* [WHAT YOU ARE ASKED TO DO]
Format every line of the rows below as a JSON list of strings, with one string per line and any blank lines left out.

* [DATASET ROWS]
+===+

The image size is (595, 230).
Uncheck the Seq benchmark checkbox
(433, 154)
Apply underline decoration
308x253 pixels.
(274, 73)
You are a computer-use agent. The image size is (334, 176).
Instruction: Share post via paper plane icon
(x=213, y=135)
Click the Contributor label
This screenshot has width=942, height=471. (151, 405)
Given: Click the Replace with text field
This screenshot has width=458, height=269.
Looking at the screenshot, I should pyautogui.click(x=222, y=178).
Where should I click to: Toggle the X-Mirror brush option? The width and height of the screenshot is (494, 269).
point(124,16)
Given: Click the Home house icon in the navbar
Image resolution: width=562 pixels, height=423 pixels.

+===+

* [FULL OUTPUT]
[
  "The image size is (595, 230).",
  "Uncheck the Seq benchmark checkbox",
  "(433, 154)",
  "Apply underline decoration",
  "308x253 pixels.",
  "(274, 73)",
  "You are a computer-use agent. The image size is (334, 176).",
  "Instruction: Share post via paper plane icon",
  "(x=213, y=135)",
  "Click the Contributor label",
  "This screenshot has width=942, height=471. (151, 405)",
  "Given: Click the Replace with text field",
  "This screenshot has width=458, height=269.",
  "Looking at the screenshot, I should pyautogui.click(x=222, y=178).",
  "Where should I click to: Toggle the X-Mirror brush option? The width and height of the screenshot is (494, 269).",
  "point(124,16)",
  "Given: Click the Home house icon in the navbar",
  "Image resolution: width=562 pixels, height=423 pixels."
]